**Dataset records**:
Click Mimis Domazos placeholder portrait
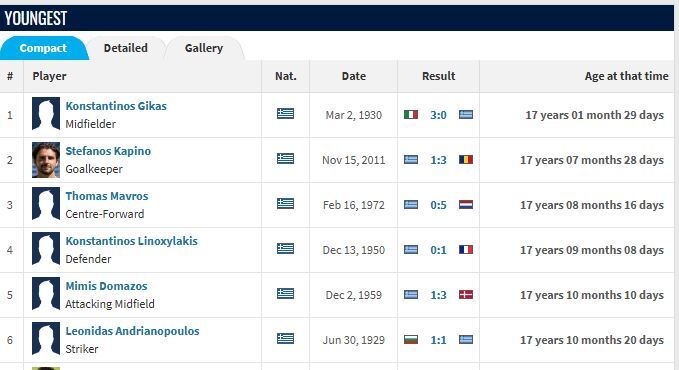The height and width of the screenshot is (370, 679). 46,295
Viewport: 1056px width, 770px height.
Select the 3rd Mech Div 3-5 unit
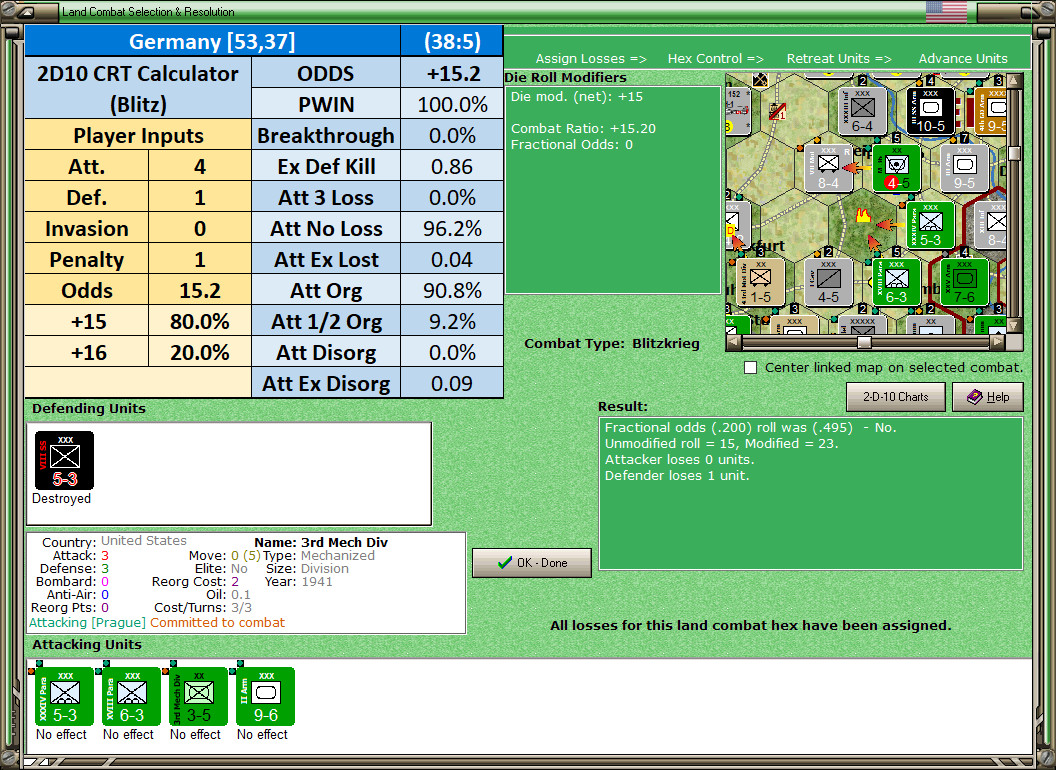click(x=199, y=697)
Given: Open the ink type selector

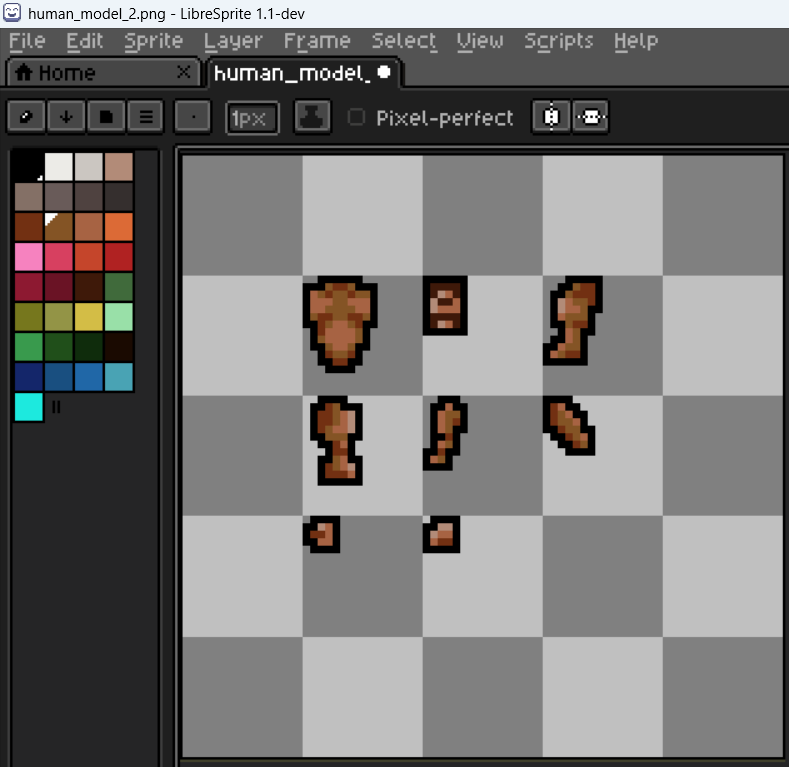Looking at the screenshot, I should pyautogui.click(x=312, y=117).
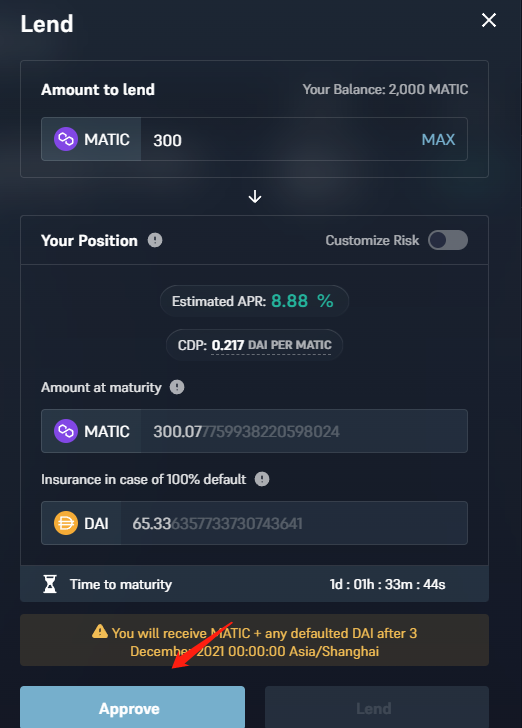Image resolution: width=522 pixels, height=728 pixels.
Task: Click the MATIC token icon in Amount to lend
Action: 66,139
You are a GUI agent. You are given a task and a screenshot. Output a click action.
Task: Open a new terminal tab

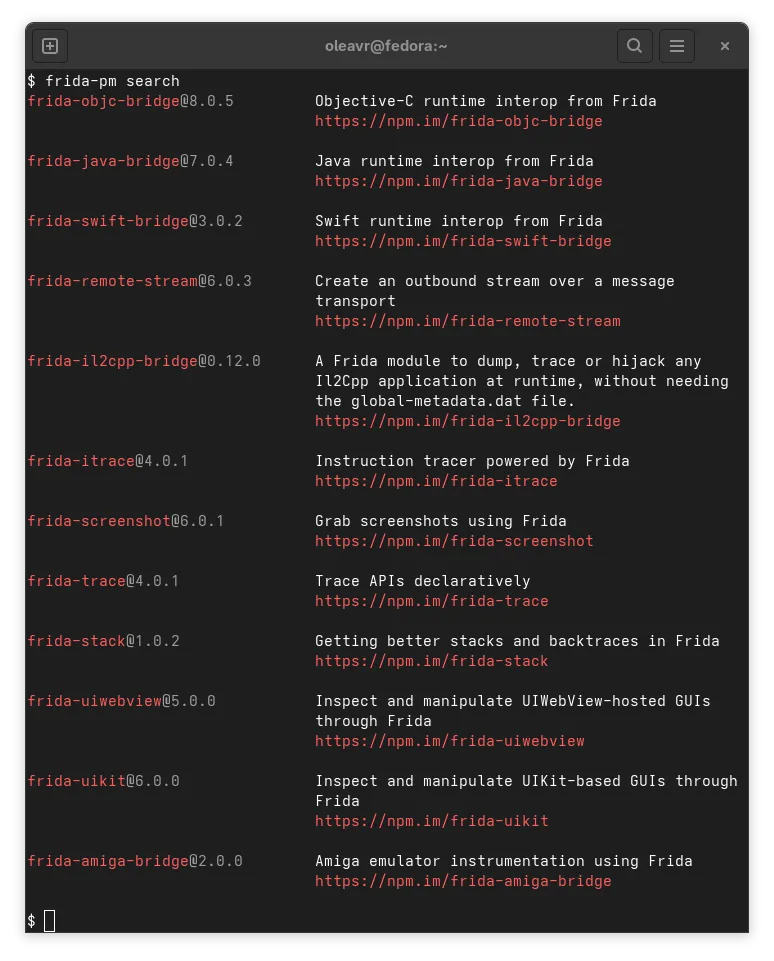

**Exercise**:
Could you set down every entry above exactly as it stands, with no images?

**Answer to this problem**:
Click Mimis Domazos placeholder portrait
The height and width of the screenshot is (370, 679). 46,295
Viewport: 1056px width, 770px height.
Select the 3rd Mech Div 3-5 unit
click(x=199, y=697)
Given: Open the ink type selector

Looking at the screenshot, I should pyautogui.click(x=312, y=117).
Image resolution: width=522 pixels, height=728 pixels.
Task: Click the MATIC token icon in Amount to lend
Action: 66,139
You are a GUI agent. You are given a task and a screenshot. Output a click action.
Task: Open a new terminal tab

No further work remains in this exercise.